WHAT TO WORK ON —
1/ In the Lojban excerpt, what older term does Tolkien use for fricatives and affricates?
2/ Swap "Tengwar" for "Elvish script" in the Lojban excerpt, and write out the passage starting at "LOJBAN: 21(1/5) = /r/, 27(1/A)" and ending at "in grade 4).".
3/ Sum up the Lojban excerpt in two sentences.

SOURCE EXCERPT —
========

LOJBAN: 21(1/5) = /r/, 27(1/A) = /l/
The remaining consonants /c/, /f/, /j/, /s/, /v/, /x/, and /z/ are all fricatives or affricates. Note that all but /x/ break naturally into voiced and unvoiced pairs; /j/, /v/, /z/ versus /c/, /f/, /s/. The voiced counterpart of the unvoiced velar fricative /x/ (often rendered as /gh/) occurs neither in Lojban nor English.
The Tengwar treats these rather inconveniently for Lojban's purposes. Tolkien describes grades 3 and 4 as unvoiced and voiced `spirants', an older term for fricatives and affricates (note the doubling of the bow, indicating voicing, in grade 4).

========

DATA —
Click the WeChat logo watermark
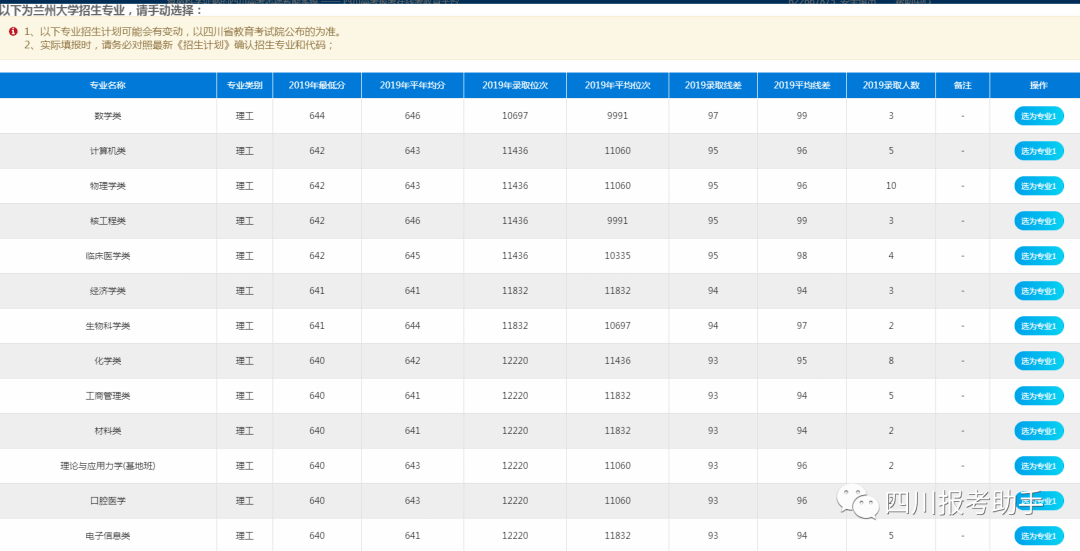Viewport: 1080px width, 551px height. (x=857, y=501)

========

ANSWERS GIVEN —
1/ Spirants.

2/
LOJBAN: 21(1/5) = /r/, 27(1/A) = /l/
The remaining consonants /c/, /f/, /j/, /s/, /v/, /x/, and /z/ are all fricatives or affricates. Note that all but /x/ break naturally into voiced and unvoiced pairs; /j/, /v/, /z/ versus /c/, /f/, /s/. The voiced counterpart of the unvoiced velar fricative /x/ (often rendered as /gh/) occurs neither in Lojban nor English.
The Elvish script treats these rather inconveniently for Lojban's purposes. Tolkien describes grades 3 and 4 as unvoiced and voiced `spirants', an older term for fricatives and affricates (note the doubling of the bow, indicating voicing, in grade 4).

3/ Lojban's remaining consonants /c/, /f/, /j/, /s/, /v/, /x/, and /z/ are fricatives or affricates, and all except /x/ form voiced and unvoiced pairs. The Tengwar handles these inconveniently for Lojban, since Tolkien describes grades 3 and 4 as unvoiced and voiced spirants.